I’m salivating with curiosity.  Anyone else?  Yes?  No?

Tuna Salad on Tomato Slices
1 Medium to large tomato, sliced crosswise
(Mine was a little smaller than a softball, and I got four probably 1/4-inch slices after cutting off the top.)
1 5-ounce can Wild Planet Skipjack light tuna, *undrained*
1 Rib celery, finely chopped
Mustard to taste
(I used whole grain dijon, probably between 1/2 and 1 tsp.)
Mayo or Miracle Whip to taste
(I used about 2 tsp of Miracle Whip light.)
Small handful magic cheese
Sunny Paris seasoning

Arrange tomato slices on a plate and sprinkle lightly with salt and pepper or to taste.

Mix the tuna, celery, mustard, and Miracle Whip in a bowl until well blended.

Sprinkle in the cheese and a few shakes of Sunny Paris seasoning and mix again.

Taste for seasoning and adjust if needed.

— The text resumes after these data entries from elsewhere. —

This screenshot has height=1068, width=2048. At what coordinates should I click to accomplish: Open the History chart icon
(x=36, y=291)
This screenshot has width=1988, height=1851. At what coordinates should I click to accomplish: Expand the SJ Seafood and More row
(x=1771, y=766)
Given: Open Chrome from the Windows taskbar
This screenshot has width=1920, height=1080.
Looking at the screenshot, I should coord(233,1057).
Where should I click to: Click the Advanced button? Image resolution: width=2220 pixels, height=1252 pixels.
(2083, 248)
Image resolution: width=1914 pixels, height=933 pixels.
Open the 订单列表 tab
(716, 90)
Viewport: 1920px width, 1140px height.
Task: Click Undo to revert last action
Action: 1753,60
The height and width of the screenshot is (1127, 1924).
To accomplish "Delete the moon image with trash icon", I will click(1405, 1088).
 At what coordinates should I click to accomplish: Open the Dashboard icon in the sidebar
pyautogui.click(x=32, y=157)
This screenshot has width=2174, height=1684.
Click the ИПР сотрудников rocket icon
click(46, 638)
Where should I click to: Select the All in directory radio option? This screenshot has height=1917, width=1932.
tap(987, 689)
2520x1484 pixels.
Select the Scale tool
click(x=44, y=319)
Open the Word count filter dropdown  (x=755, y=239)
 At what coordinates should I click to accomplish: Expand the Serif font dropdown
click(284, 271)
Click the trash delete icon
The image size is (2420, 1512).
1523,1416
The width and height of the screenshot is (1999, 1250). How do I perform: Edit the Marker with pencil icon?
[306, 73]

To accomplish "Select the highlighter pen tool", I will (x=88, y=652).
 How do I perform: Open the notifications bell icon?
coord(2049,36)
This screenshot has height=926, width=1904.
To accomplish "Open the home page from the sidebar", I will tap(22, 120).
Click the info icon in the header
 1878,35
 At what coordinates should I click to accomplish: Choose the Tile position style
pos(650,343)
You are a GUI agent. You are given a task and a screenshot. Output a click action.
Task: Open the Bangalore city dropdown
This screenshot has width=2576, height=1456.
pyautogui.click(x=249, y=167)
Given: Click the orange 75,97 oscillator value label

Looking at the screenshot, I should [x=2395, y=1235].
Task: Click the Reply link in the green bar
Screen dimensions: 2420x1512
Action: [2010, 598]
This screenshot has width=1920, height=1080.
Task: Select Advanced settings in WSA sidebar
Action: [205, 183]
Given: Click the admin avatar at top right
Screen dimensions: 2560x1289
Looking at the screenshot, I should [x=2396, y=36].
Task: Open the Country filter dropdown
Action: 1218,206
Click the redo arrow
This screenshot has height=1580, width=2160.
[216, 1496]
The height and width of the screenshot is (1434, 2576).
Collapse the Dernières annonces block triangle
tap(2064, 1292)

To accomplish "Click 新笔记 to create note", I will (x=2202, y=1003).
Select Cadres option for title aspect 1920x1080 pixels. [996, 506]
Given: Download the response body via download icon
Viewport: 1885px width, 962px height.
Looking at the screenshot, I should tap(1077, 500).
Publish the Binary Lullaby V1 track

Pile the tuna on the tomato slices until the bowl is empty.

Enjoy!

Food riff: Sprouts, baby spinach leaves, small leaves of lettuce, fresh basil or other fresh herbs of preference could easily be layered over the tomatoes before piling on the tuna.  A thin slice of Swiss or cheddar or Harvarti or mozzarella could be used in addition to or instead of the greenery.  Alternately, the cheese could go over the top and the lot could be toasted or set under the broiler for a few minutes and then perhaps even topped with a touch of marinara or salsa.  As with the salmon salad of a recent post, garlic and/or onions could add a bit of zing and relish a bit of crunch.  Maybe even mix the tuna with pesto rather than mustard and mayo.